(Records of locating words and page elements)
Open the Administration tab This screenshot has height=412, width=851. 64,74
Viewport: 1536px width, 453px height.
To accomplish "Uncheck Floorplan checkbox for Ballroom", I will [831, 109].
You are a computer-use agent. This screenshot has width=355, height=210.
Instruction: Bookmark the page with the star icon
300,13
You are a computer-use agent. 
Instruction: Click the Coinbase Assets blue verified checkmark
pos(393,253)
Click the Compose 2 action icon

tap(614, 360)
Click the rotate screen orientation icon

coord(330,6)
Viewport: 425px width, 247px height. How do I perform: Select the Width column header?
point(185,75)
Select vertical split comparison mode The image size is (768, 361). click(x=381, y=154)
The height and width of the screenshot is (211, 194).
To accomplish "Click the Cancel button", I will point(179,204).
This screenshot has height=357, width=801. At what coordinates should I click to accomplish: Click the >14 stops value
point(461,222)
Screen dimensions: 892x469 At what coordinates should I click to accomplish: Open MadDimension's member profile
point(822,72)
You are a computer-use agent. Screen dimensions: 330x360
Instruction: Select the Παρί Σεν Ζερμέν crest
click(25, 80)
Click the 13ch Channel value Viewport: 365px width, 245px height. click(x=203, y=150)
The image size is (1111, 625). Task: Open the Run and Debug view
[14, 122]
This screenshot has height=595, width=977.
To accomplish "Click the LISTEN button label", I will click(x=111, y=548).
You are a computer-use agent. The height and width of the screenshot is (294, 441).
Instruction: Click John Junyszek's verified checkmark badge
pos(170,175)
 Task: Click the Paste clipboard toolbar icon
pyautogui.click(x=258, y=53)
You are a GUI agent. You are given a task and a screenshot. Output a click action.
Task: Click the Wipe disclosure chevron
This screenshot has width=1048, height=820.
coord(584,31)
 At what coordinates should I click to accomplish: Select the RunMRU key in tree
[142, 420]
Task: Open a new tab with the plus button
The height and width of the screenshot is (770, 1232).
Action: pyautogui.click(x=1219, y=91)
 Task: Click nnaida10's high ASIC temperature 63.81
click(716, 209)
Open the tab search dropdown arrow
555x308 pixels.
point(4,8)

TASK TO CARRY OUT:
Update the listing above by replacing every "Instruction" with "Goal" and leaving all other text unchanged.

RESPONSE TO THE EXERCISE:
Open the Administration tab This screenshot has height=412, width=851. 64,74
Viewport: 1536px width, 453px height.
To accomplish "Uncheck Floorplan checkbox for Ballroom", I will [831, 109].
You are a computer-use agent. This screenshot has width=355, height=210.
Goal: Bookmark the page with the star icon
300,13
You are a computer-use agent. 
Goal: Click the Coinbase Assets blue verified checkmark
pos(393,253)
Click the Compose 2 action icon

tap(614, 360)
Click the rotate screen orientation icon

coord(330,6)
Viewport: 425px width, 247px height. How do I perform: Select the Width column header?
point(185,75)
Select vertical split comparison mode The image size is (768, 361). click(x=381, y=154)
The height and width of the screenshot is (211, 194).
To accomplish "Click the Cancel button", I will point(179,204).
This screenshot has height=357, width=801. At what coordinates should I click to accomplish: Click the >14 stops value
point(461,222)
Screen dimensions: 892x469 At what coordinates should I click to accomplish: Open MadDimension's member profile
point(822,72)
You are a computer-use agent. Screen dimensions: 330x360
Goal: Select the Παρί Σεν Ζερμέν crest
click(25, 80)
Click the 13ch Channel value Viewport: 365px width, 245px height. click(x=203, y=150)
The image size is (1111, 625). Task: Open the Run and Debug view
[14, 122]
This screenshot has height=595, width=977.
To accomplish "Click the LISTEN button label", I will click(x=111, y=548).
You are a computer-use agent. The height and width of the screenshot is (294, 441).
Goal: Click John Junyszek's verified checkmark badge
pos(170,175)
 Task: Click the Paste clipboard toolbar icon
pyautogui.click(x=258, y=53)
You are a GUI agent. You are given a task and a screenshot. Output a click action.
Task: Click the Wipe disclosure chevron
This screenshot has width=1048, height=820.
coord(584,31)
 At what coordinates should I click to accomplish: Select the RunMRU key in tree
[142, 420]
Task: Open a new tab with the plus button
The height and width of the screenshot is (770, 1232).
Action: pyautogui.click(x=1219, y=91)
 Task: Click nnaida10's high ASIC temperature 63.81
click(716, 209)
Open the tab search dropdown arrow
555x308 pixels.
point(4,8)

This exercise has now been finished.